──────── Data provided ────────
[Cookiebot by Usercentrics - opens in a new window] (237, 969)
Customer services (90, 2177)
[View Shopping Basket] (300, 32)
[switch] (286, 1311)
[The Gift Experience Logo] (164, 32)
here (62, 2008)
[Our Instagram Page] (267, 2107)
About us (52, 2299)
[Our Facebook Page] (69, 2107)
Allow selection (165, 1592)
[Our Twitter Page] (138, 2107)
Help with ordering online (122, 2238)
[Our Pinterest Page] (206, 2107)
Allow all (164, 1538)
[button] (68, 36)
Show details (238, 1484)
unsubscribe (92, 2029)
────────
* Exercise directions *
Take the lines from the first line of the records through the line holding "[Our Facebook Page] (69, 2107)", both included, and please reproduce them exactly with nothing added.

* Result for this exercise *
[Cookiebot by Usercentrics - opens in a new window] (237, 969)
Customer services (90, 2177)
[View Shopping Basket] (300, 32)
[switch] (286, 1311)
[The Gift Experience Logo] (164, 32)
here (62, 2008)
[Our Instagram Page] (267, 2107)
About us (52, 2299)
[Our Facebook Page] (69, 2107)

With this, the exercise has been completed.